Proteus syndrome is a rare congenital disorder with progressive asymetric overgrowth of multiple tissues.

OBJECTIVES

To determine the range of cutaneous findings in Proteus syndrome and to correlate cutaneous findings with overall disease severity.

DESIGN

A prospective cohort study was performed at the National Institutes of Health, a tertiary referral center.

PATIENTS

Twenty-four consecutive children and adults with Proteus syndrome meeting recent diagnostic criteria.

INTERVENTIONS

Physical examination, including complete skin examination, and review of medical records.

MAIN OUTCOME MEASURES

Frequency of skin findings; correlation of skin findings with extracutaneous findings; cluster analysis of findings.

RESULTS

The 24 patients had skin abnormalities: 22 (92%) had lipomas, 21 (88%) had vascular malformations, 20 (83%) had cerebriform connective tissue nevi on the soles of the feet, 16 (67%) had epidermal nevi, 9 (38%) had partial lipohypoplasia, and 5 (21%) had patchy dermal hypoplasia.
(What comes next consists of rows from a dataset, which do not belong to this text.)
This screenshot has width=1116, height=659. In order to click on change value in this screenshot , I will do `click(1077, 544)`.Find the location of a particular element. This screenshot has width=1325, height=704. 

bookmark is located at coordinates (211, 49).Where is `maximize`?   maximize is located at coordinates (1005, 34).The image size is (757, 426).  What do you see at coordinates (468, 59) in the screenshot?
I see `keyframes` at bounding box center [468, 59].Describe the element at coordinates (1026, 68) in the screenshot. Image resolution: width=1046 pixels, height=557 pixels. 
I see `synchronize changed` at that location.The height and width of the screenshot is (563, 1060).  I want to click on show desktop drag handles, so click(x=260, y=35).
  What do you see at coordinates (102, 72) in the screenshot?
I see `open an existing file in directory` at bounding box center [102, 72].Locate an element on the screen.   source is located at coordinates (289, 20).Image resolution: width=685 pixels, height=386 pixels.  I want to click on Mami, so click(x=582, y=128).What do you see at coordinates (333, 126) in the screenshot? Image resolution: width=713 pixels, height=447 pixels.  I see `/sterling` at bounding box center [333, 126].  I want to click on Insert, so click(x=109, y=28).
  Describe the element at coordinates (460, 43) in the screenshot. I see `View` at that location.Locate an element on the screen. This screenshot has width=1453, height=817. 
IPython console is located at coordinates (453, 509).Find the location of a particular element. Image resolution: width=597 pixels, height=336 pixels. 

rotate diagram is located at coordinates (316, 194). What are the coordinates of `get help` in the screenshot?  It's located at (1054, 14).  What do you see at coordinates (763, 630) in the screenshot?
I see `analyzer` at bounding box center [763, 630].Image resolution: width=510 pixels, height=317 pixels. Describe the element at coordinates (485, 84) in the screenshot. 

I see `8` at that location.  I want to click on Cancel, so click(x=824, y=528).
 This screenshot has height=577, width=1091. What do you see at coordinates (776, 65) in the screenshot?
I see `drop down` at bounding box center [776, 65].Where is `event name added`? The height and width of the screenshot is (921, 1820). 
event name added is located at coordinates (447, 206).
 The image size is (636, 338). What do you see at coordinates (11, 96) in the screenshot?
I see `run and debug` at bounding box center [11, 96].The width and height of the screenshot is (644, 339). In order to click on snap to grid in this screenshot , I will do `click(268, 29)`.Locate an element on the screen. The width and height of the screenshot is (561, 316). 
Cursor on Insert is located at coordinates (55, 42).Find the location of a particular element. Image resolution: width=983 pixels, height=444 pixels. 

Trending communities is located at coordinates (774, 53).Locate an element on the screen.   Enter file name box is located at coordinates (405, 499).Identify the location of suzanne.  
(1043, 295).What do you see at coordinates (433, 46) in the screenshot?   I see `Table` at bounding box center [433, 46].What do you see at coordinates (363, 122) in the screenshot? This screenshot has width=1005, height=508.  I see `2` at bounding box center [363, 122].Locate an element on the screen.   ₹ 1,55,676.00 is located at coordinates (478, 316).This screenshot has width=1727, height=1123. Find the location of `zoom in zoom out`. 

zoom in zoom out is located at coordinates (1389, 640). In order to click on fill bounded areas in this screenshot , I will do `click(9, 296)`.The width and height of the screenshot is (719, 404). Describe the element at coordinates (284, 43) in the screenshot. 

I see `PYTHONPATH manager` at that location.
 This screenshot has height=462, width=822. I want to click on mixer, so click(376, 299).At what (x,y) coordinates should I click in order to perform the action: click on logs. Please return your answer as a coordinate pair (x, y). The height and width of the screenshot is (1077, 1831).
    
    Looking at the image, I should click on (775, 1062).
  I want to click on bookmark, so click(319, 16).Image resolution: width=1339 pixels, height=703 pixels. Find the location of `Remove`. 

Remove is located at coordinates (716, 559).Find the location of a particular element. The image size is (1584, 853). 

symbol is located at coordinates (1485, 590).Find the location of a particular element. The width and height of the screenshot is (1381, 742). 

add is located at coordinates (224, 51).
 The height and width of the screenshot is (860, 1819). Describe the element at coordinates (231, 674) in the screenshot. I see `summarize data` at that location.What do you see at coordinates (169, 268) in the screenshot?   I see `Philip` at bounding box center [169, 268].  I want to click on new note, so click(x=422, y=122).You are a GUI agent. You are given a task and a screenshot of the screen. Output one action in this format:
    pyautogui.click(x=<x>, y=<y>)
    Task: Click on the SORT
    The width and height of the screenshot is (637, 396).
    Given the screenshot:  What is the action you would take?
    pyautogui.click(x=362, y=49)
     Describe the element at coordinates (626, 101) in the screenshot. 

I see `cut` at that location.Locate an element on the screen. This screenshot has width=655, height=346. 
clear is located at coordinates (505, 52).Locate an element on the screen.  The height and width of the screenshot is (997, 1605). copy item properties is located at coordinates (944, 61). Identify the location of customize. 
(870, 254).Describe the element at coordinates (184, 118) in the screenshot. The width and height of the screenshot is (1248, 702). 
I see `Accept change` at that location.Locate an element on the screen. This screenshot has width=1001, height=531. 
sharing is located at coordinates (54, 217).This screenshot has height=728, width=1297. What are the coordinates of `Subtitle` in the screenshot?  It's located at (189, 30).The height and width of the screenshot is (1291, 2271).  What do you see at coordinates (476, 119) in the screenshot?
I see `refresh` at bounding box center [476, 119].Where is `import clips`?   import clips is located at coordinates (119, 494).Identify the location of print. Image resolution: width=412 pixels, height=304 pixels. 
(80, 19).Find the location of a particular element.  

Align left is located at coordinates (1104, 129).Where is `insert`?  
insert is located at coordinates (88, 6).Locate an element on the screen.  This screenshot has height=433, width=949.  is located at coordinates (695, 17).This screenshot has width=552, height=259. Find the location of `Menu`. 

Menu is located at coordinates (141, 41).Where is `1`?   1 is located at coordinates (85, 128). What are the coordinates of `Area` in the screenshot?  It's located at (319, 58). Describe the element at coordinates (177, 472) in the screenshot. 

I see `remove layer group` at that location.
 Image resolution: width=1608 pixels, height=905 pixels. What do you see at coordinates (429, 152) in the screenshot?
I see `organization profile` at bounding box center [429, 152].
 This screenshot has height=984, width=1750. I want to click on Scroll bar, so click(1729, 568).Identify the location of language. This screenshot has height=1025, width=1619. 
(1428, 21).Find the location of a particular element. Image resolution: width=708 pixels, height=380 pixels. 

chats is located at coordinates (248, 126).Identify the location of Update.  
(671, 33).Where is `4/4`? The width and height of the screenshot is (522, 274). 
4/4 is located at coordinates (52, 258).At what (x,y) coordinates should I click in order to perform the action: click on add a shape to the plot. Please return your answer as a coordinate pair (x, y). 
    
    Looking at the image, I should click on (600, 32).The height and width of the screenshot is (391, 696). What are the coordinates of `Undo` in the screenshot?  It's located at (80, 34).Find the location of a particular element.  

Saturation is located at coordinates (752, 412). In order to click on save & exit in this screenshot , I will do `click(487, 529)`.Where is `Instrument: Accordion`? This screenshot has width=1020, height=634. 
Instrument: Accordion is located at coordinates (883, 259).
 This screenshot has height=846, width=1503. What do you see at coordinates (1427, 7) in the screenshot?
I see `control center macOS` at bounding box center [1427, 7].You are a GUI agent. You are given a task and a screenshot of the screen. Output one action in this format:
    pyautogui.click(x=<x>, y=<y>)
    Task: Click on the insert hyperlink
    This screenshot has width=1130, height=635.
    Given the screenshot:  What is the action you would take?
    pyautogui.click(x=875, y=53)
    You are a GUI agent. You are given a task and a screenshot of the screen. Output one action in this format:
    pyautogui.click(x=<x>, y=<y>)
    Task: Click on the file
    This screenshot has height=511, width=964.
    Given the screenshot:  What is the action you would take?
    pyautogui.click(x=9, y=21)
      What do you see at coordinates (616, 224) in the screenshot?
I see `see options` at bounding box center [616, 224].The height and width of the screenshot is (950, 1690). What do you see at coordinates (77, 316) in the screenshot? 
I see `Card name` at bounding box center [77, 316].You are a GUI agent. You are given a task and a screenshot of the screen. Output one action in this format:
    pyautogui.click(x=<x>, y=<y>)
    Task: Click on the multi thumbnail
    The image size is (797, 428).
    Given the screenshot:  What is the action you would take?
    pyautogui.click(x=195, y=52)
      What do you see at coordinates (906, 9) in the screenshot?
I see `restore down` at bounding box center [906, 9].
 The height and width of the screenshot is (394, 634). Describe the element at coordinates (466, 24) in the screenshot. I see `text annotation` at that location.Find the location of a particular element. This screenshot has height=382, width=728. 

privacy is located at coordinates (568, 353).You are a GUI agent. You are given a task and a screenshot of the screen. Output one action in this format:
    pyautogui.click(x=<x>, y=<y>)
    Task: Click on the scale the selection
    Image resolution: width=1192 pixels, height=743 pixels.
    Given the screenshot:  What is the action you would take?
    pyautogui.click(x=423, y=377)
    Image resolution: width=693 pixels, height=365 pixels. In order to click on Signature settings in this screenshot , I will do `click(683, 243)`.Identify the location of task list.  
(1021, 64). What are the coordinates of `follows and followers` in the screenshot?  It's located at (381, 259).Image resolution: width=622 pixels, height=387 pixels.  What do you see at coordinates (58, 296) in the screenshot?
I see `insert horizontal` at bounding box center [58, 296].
Some patients had localized alterations in skin pigmentation and hair or nail growth. Patients with a greater number of skin abnormalities tended to have a greater number of extracutaneous abnormalities. The number of abnormalities tended to increase with age up to 8 years.

CONCLUSIONS

Patients with Proteus syndrome exhibit a variable but defined assortment of cutaneous findings. The correlation between numbers of cutaneous and extracutaneous is consistent with the postulated mosaic basis for this syndrome.